- **TASKS TO COMPLETE**:
**a.** List every count of suspects that the corruption scandal article gives, with the group each count refers to.
**b.** Based on the corruption scandal article, answer yes or no to each statement and quote the deciding words.
(i) Didier Maurice is Cofely's chairman in Spain.
(ii) Cofely's press department commented on the case on Wednesday.
(iii) Mariano Rajoy apologized in parliament on Wednesday.

The allegations that suspects including top members of the ruling Popular Party awarded companies infrastructure contracts in exchange for bribes are just the latest in a string of damaging corruption scandals for the Spanish government.
Of the around 51 suspects named in connection with suspect deals worth €250 million ($318 million), 17 have now been summoned to appear before a judge, the judicial source said.
At least five were due to appear at the National Court in Madrid on Wednesday — among them Didier Maurice, chairman in Spain for Cofely, a subsidiary of French energy giant GDF Suez.
The other four suspects are mayors of Spanish towns and an IT boss for the Madrid regional government.
French energy services provider Cofely and its Spanish subsidiary are alleged to be the main beneficiaries of the suspect deals to award contracts, with just one such deal in the Madrid town of Parla worth €54.7 million.
Local officials allegedly skimmed two or three percent from those contracts, Spain's El País newspaper reported.
The press department of the firm which specializes in projects aimed at increasing energy efficiency declined on Wednesday to comment on the case.
Prime Minister Mariano Rajoy apologized in parliament on Tuesday for the corruption scandals involving members of his conservative party — a move seen by many as too little, too late.

[Stored items]
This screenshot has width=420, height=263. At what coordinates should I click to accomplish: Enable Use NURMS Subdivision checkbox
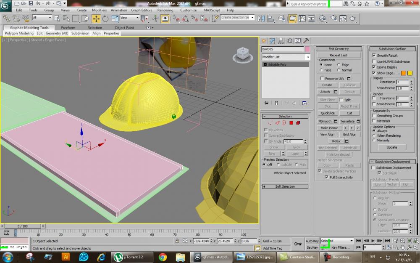[374, 61]

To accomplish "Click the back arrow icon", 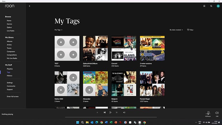I will coord(30,6).
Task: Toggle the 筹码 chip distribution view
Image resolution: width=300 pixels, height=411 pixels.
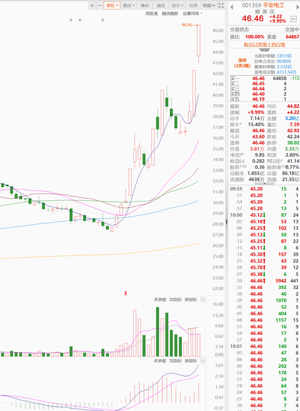Action: [x=144, y=5]
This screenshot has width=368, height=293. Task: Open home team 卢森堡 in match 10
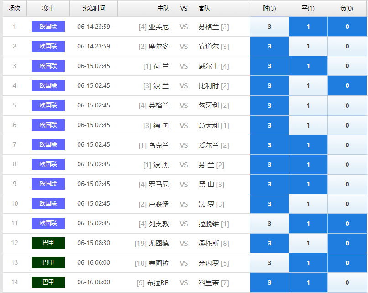coord(158,204)
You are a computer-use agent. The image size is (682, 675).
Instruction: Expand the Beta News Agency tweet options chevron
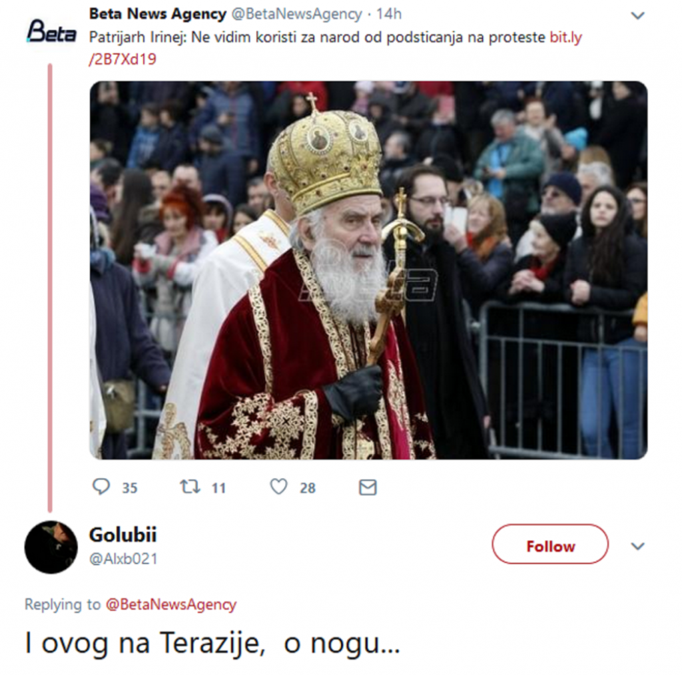click(x=637, y=15)
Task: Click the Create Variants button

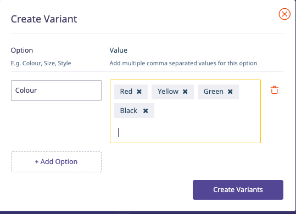Action: pyautogui.click(x=238, y=190)
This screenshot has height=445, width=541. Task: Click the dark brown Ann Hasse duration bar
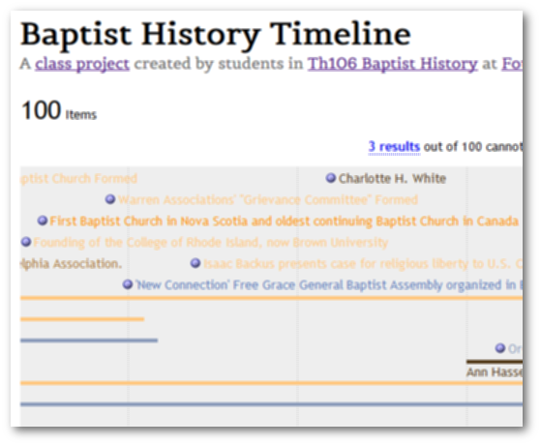[x=495, y=362]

- **YOUR RESPONSES**:
**a.**
- Around 51: suspects named in connection with the suspect deals
- 17: suspects summoned to appear before a judge
- At least five: suspects due to appear at the National Court in Madrid on Wednesday
- Four: the other suspects, who are mayors of Spanish towns and an IT boss for the Madrid regional government

**b.**
(i) Yes: "Didier Maurice, chairman in Spain for Cofely"
(ii) No: "declined on Wednesday to comment on the case"
(iii) No: "apologized in parliament on Tuesday"